Life in Film: Tacita Dean
frieze asks artists and filmmakers to list the movies that have influenced their practise
frieze asks artists and filmmakers to list the movies that have influenced their practise
I completely missed out on cinema during my undergraduate education because there was no cinema in Falmouth. But during my post-graduate studies in London I went to see a lot of films; it was the era when the Ritzy in Brixton and cinemas in Hampstead and King’s Cross regularly screened triple bills – I remember ones devoted to Pier Paolo Pasolini and Derek Jarman. But many of these venues have changed or closed now.
Moving to London, just before I started at the Slade School of Fine Art, was a period of awakening for me. This was when I saw, for the first time, Chantal Akerman’s Jeanne Dielman, 23, Quai du Commerce, 1080 Bruxelles (1975) at the Institute of Contemporary Arts. I remember thinking how radical its length was, and how Akerman created tension through languor and boredom rather than through any sort of action. I thought it was an amazing film.

Entries on finding words and page elements:
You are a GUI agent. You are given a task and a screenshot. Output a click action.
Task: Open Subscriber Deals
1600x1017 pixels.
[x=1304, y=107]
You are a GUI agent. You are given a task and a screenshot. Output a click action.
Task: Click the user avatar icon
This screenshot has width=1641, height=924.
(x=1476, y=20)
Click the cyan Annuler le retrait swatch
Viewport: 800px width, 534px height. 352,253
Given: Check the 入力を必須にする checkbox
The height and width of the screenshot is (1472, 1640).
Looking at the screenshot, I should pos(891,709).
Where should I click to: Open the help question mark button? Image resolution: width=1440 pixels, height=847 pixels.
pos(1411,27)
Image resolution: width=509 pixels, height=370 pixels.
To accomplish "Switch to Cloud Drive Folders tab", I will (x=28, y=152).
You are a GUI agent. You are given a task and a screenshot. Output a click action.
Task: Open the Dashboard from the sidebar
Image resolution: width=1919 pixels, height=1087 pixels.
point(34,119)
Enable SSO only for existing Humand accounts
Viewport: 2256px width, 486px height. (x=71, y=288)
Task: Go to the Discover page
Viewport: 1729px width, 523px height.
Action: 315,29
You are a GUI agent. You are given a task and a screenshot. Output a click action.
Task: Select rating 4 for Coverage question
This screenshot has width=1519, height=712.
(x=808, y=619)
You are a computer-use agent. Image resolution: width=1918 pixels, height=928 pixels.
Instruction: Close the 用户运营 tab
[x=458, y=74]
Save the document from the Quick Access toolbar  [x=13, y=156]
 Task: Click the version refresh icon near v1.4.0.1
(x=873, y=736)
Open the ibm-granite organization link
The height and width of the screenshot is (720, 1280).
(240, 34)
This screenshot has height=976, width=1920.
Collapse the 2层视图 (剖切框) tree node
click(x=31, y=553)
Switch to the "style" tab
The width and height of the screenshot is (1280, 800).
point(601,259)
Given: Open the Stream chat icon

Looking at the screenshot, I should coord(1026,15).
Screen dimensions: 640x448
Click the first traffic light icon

#### REQUIREMENT
Do these statements agree with the Life in Film text? Answer yes or no for each and quote the words of the text that decide it.
1. There was no cinema in Falmouth during the writer's undergraduate years.
2. The writer first saw Jeanne Dielman, 23, Quai du Commerce, 1080 Bruxelles at the Ritzy in Brixton.
3. The writer says Akerman built tension in the film through action.
Answer using only the Life in Film text, not the rows.

#### WRITTEN REPLY
1. Yes: "there was no cinema in Falmouth."
2. No: "at the Institute of Contemporary Arts."
3. No: "through languor and boredom rather than through any sort of action."